● **Dataset excerpts**

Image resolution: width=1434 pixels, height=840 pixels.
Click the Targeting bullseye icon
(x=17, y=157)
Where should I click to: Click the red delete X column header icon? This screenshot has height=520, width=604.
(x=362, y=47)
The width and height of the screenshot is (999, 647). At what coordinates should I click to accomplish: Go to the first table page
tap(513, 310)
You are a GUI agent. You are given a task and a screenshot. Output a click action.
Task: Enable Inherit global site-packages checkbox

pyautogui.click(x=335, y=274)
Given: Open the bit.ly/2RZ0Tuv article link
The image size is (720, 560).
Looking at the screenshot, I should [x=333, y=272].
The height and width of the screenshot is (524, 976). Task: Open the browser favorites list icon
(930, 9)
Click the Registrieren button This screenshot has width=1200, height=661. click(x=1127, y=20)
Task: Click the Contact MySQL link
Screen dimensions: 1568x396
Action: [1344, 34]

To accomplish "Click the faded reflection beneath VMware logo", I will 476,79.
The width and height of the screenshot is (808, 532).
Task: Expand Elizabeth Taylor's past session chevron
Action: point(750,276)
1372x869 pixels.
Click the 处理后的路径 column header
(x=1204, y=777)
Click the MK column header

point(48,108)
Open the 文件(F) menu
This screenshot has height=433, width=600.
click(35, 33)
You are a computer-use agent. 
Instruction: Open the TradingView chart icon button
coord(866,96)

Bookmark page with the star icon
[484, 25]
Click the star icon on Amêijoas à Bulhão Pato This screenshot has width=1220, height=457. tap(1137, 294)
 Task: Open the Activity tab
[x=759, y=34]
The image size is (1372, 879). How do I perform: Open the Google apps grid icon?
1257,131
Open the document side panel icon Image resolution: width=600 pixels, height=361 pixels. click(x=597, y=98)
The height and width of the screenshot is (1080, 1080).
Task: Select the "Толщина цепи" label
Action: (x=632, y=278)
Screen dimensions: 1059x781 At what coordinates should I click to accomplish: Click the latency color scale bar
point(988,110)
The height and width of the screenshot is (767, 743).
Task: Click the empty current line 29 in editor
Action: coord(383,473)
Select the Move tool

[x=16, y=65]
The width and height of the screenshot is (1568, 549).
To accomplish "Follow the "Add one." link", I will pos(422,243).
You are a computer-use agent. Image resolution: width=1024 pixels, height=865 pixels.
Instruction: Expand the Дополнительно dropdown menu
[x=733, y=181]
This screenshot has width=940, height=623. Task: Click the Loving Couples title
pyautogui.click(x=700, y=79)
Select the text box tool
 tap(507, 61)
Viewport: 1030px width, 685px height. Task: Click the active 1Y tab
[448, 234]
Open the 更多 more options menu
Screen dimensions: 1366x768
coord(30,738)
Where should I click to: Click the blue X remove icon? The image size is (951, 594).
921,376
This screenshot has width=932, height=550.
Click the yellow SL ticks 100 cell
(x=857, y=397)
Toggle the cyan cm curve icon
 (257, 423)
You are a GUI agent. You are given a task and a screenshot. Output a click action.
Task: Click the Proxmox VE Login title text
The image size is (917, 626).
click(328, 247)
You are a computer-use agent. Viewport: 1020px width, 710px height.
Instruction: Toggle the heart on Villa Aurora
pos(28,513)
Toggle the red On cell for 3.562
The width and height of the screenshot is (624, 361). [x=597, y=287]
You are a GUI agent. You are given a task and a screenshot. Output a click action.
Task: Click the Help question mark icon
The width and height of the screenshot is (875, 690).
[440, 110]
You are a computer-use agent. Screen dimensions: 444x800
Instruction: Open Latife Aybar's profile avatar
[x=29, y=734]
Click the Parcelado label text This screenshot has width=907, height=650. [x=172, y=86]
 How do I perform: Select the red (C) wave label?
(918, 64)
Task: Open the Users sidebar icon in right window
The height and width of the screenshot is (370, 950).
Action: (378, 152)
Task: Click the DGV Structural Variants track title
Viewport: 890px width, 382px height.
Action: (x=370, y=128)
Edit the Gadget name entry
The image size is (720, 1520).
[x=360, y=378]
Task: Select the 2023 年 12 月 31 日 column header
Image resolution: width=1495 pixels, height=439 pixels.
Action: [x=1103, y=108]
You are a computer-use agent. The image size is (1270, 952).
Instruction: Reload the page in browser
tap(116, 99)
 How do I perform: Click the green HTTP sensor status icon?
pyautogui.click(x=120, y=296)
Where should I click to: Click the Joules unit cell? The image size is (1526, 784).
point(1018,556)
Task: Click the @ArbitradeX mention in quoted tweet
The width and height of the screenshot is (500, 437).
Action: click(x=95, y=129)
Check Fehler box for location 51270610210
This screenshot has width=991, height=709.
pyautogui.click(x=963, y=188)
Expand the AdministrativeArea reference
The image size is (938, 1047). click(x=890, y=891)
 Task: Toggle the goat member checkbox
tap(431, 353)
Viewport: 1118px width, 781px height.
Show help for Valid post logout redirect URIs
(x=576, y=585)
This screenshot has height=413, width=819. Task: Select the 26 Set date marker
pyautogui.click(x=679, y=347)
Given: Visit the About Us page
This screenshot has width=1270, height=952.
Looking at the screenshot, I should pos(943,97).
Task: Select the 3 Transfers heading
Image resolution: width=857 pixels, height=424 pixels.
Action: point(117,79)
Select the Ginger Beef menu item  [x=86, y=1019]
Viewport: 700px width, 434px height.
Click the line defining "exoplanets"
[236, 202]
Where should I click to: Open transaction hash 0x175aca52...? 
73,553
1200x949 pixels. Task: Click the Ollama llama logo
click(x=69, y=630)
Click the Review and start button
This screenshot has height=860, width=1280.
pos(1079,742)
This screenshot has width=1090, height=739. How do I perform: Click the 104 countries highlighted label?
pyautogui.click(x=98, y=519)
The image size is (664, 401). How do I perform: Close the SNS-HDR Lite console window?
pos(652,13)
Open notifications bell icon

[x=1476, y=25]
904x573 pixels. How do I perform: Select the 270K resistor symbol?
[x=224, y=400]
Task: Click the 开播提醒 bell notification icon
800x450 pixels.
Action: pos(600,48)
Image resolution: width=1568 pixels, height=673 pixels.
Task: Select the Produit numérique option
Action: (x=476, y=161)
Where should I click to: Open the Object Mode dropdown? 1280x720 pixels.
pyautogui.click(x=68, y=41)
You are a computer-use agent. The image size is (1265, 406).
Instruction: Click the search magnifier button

● **INSTRUCTIONS FOR THE TASK**
Type out the records again exactly, line for line.

● **RESPONSE TO THE EXERCISE**
Image resolution: width=1434 pixels, height=840 pixels.
Click the Targeting bullseye icon
(x=17, y=157)
Where should I click to: Click the red delete X column header icon? This screenshot has height=520, width=604.
(x=362, y=47)
The width and height of the screenshot is (999, 647). At what coordinates should I click to accomplish: Go to the first table page
tap(513, 310)
You are a GUI agent. You are given a task and a screenshot. Output a click action.
Task: Enable Inherit global site-packages checkbox

pyautogui.click(x=335, y=274)
Given: Open the bit.ly/2RZ0Tuv article link
The image size is (720, 560).
Looking at the screenshot, I should [x=333, y=272].
The height and width of the screenshot is (524, 976). Task: Open the browser favorites list icon
(930, 9)
Click the Registrieren button This screenshot has width=1200, height=661. click(x=1127, y=20)
Task: Click the Contact MySQL link
Screen dimensions: 1568x396
Action: [1344, 34]

To accomplish "Click the faded reflection beneath VMware logo", I will 476,79.
The width and height of the screenshot is (808, 532).
Task: Expand Elizabeth Taylor's past session chevron
Action: point(750,276)
1372x869 pixels.
Click the 处理后的路径 column header
(x=1204, y=777)
Click the MK column header

point(48,108)
Open the 文件(F) menu
This screenshot has height=433, width=600.
click(35, 33)
You are a computer-use agent. 
Instruction: Open the TradingView chart icon button
coord(866,96)

Bookmark page with the star icon
[484, 25]
Click the star icon on Amêijoas à Bulhão Pato This screenshot has width=1220, height=457. tap(1137, 294)
 Task: Open the Activity tab
[x=759, y=34]
The image size is (1372, 879). How do I perform: Open the Google apps grid icon?
1257,131
Open the document side panel icon Image resolution: width=600 pixels, height=361 pixels. click(x=597, y=98)
The height and width of the screenshot is (1080, 1080).
Task: Select the "Толщина цепи" label
Action: (x=632, y=278)
Screen dimensions: 1059x781 At what coordinates should I click to accomplish: Click the latency color scale bar
point(988,110)
The height and width of the screenshot is (767, 743).
Task: Click the empty current line 29 in editor
Action: coord(383,473)
Select the Move tool

[x=16, y=65]
The width and height of the screenshot is (1568, 549).
To accomplish "Follow the "Add one." link", I will pos(422,243).
You are a computer-use agent. Image resolution: width=1024 pixels, height=865 pixels.
Instruction: Expand the Дополнительно dropdown menu
[x=733, y=181]
This screenshot has width=940, height=623. Task: Click the Loving Couples title
pyautogui.click(x=700, y=79)
Select the text box tool
 tap(507, 61)
Viewport: 1030px width, 685px height. Task: Click the active 1Y tab
[448, 234]
Open the 更多 more options menu
Screen dimensions: 1366x768
coord(30,738)
Where should I click to: Click the blue X remove icon? The image size is (951, 594).
921,376
This screenshot has width=932, height=550.
Click the yellow SL ticks 100 cell
(x=857, y=397)
Toggle the cyan cm curve icon
 (257, 423)
You are a GUI agent. You are given a task and a screenshot. Output a click action.
Task: Click the Proxmox VE Login title text
The image size is (917, 626).
click(328, 247)
You are a computer-use agent. Viewport: 1020px width, 710px height.
Instruction: Toggle the heart on Villa Aurora
pos(28,513)
Toggle the red On cell for 3.562
The width and height of the screenshot is (624, 361). [x=597, y=287]
You are a GUI agent. You are given a task and a screenshot. Output a click action.
Task: Click the Help question mark icon
The width and height of the screenshot is (875, 690).
[440, 110]
You are a computer-use agent. Screen dimensions: 444x800
Instruction: Open Latife Aybar's profile avatar
[x=29, y=734]
Click the Parcelado label text This screenshot has width=907, height=650. [x=172, y=86]
 How do I perform: Select the red (C) wave label?
(918, 64)
Task: Open the Users sidebar icon in right window
The height and width of the screenshot is (370, 950).
Action: (378, 152)
Task: Click the DGV Structural Variants track title
Viewport: 890px width, 382px height.
Action: (x=370, y=128)
Edit the Gadget name entry
The image size is (720, 1520).
[x=360, y=378]
Task: Select the 2023 年 12 月 31 日 column header
Image resolution: width=1495 pixels, height=439 pixels.
Action: [x=1103, y=108]
You are a computer-use agent. The image size is (1270, 952).
Instruction: Reload the page in browser
tap(116, 99)
 How do I perform: Click the green HTTP sensor status icon?
pyautogui.click(x=120, y=296)
Where should I click to: Click the Joules unit cell? The image size is (1526, 784).
point(1018,556)
Task: Click the @ArbitradeX mention in quoted tweet
The width and height of the screenshot is (500, 437).
Action: click(x=95, y=129)
Check Fehler box for location 51270610210
This screenshot has width=991, height=709.
pyautogui.click(x=963, y=188)
Expand the AdministrativeArea reference
The image size is (938, 1047). click(x=890, y=891)
 Task: Toggle the goat member checkbox
tap(431, 353)
Viewport: 1118px width, 781px height.
Show help for Valid post logout redirect URIs
(x=576, y=585)
This screenshot has height=413, width=819. Task: Select the 26 Set date marker
pyautogui.click(x=679, y=347)
Given: Visit the About Us page
This screenshot has width=1270, height=952.
Looking at the screenshot, I should pos(943,97).
Task: Select the 3 Transfers heading
Image resolution: width=857 pixels, height=424 pixels.
Action: point(117,79)
Select the Ginger Beef menu item  [x=86, y=1019]
Viewport: 700px width, 434px height.
Click the line defining "exoplanets"
[236, 202]
Where should I click to: Open transaction hash 0x175aca52...? 
73,553
1200x949 pixels. Task: Click the Ollama llama logo
click(x=69, y=630)
Click the Review and start button
This screenshot has height=860, width=1280.
pos(1079,742)
This screenshot has width=1090, height=739. How do I perform: Click the 104 countries highlighted label?
pyautogui.click(x=98, y=519)
The image size is (664, 401). How do I perform: Close the SNS-HDR Lite console window?
pos(652,13)
Open notifications bell icon

[x=1476, y=25]
904x573 pixels. How do I perform: Select the 270K resistor symbol?
[x=224, y=400]
Task: Click the 开播提醒 bell notification icon
800x450 pixels.
Action: pos(600,48)
Image resolution: width=1568 pixels, height=673 pixels.
Task: Select the Produit numérique option
Action: (x=476, y=161)
Where should I click to: Open the Object Mode dropdown? 1280x720 pixels.
pyautogui.click(x=68, y=41)
You are a computer-use agent. The image size is (1265, 406).
Instruction: Click the search magnifier button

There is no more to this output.